Equus

Production: Equus
Venue: York Theatre Royal
Rating: ***

Despite being described by the director as a piece that represents characters suppressed by society and its expectations, York Theatre Royal’s depiction of Peter Shaffer’s infamous twentieth-century play seems to visually deny all sense of society. Set continually in one room with two austere white benches, the play has one focus – the horse.

Equus is renowned for its unequivocal shock value, effortlessly glamorised by a naked Daniel Radcliffe in the West End. But the true weight of the play lies with the question of what role society has played when a boy blinds a barn of horses in a moment of sexual frenzy. This is a pervading theme which Julian Ollive’s production seems to evade: Equus became a horrific scene of unreality.

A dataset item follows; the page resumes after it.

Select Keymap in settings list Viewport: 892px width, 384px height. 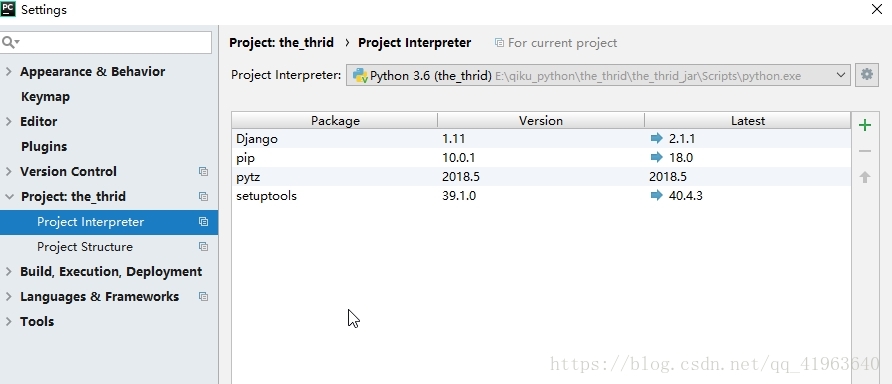(46, 97)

The Young Actors Company, however, has produced a cast of watchable and believable actors. Freddie Hall’s performance as the neurotic protagonist developed an odd, idiosyncratic twitchiness and enthrallment. The finest performance certainly came from Paul Stonehouse as the play’s amalgamating underbelly, troubled psychiatrist Dysart.

When rivalled against a cast such as Radcliffe and Richard Griffiths, and tarnished with tabloid interest, it is conceivably difficult to retain a sense of originality and purpose to the characters and the plot. But for first-time viewers of the socio-psychological horror of Equus, York Theatre Royal seemed to fulfil many of the play’s intentions.

13 comments

  1. what are you on about?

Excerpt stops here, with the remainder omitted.